Ce qui les distingue, c’est la manière d’atteindre cet objectif.
Le Lean professe d’équilibrer les capacités de production pour répondre au Takt Time8 correspondant à la demande client. Chaque poste de production est dimensionné (équipement, RH,…) en conséquence et est exploité à 100% de sa capacité (pas de gaspillage) pour répondre au Takt Time.
La TOC reproche au Lean de ne pas prendre en compte les aléas et autres événements aléatoires (tels que la variation de la demande client) susceptibles de créer des surstocks ou des « manquants » dans une chaîne où les postes de production sont interdépendants. En conséquence, la demande client n’est pas honorée (parce que la chaîne de production n’a pas de réserve de capacité) et les en-cours augmentent. L'objectif « Juste-à-temps » du Lean est finalement considéré en TOC comme un idéal inatteignable en réalité.
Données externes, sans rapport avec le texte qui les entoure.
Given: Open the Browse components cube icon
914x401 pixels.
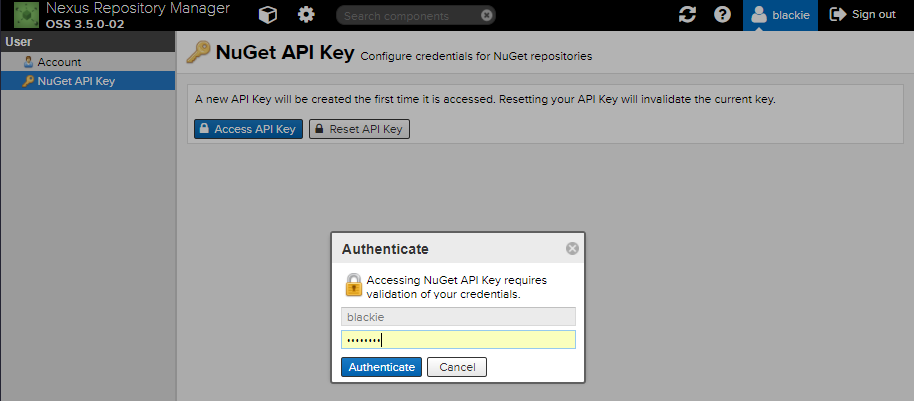Looking at the screenshot, I should pos(268,15).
C’est pourquoi la TOC préfère optimiser le flux en maximisant la production au niveau de la contrainte (élément de la chaîne qui limite le plus le flux global) et en subordonnant les autres ressources aux besoins de celle-ci. L’effet des aléas de production est alors « amorti » grâce aux réserves de production des ressources non contraintes. La chaîne est donc déséquilibrée en termes de capacité contrairement à une chaîne répondant aux principes Lean.
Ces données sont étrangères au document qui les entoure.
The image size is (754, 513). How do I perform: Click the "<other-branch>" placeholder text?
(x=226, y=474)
La TOC suggère finalement de piloter la contrainte naturelle de la chaîne de production plutôt que de voir apparaître des goulots de production non maîtrisés ici et là (« pop up bottlenecks »), aux grés des aléas de production.
L’approche TOC nécessite de protéger le goulot (contrainte ne répondant pas à la demande lorsque le flux augmente) car toute perte de production au niveau du goulot est une vente de moins. Ainsi, des actions Lean (élimination des gaspillages) et 6-sigma (réduction de la variabilité) appliquées au goulot auront une efficacité maximale sur l’ensemble de la chaîne de production.
A contrario, on comprend que les actions Lean d’amélioration des flux appliquées à un non-goulot sont vaines puisqu’elles n’entraînent pas d’amélioration globale du flux sur la chaîne, limité par le goulot.
Ainsi TOC et Lean sont complémentaires. La TOC permet de stabiliser la production au rythme du goulot et la rendre robuste aux aléas alors que le Lean et le 6 sigma permettent de porter des efforts ciblés et efficaces:
· d'amélioration de la productivité sur le goulot, source de croissance pour l'entreprise et,
· de réduction de la variabilité, des en-cours et du temps de cycle sur les ressources non-goulot, afin de protéger le goulot.
Il ne faut pas oublier, en outre, les autres dimensions du Lean, absentes de la TOC, que sont « l’intelligence collective » et « le progrès permanent ». Celles-ci permettent à l’ensemble des acteurs de participer à l’amélioration continue et à l’entreprise de devenir une « organisation apprenante ».
En conclusion, le Lean fonctionne mieux dans le cadre de la TOC que hors de ce cadre parce que les efforts d’élimination des gaspillages se concrétisent par des gains globaux sur la chaîne de production (l’élimination des gaspillages n’étant pas une fin en soi).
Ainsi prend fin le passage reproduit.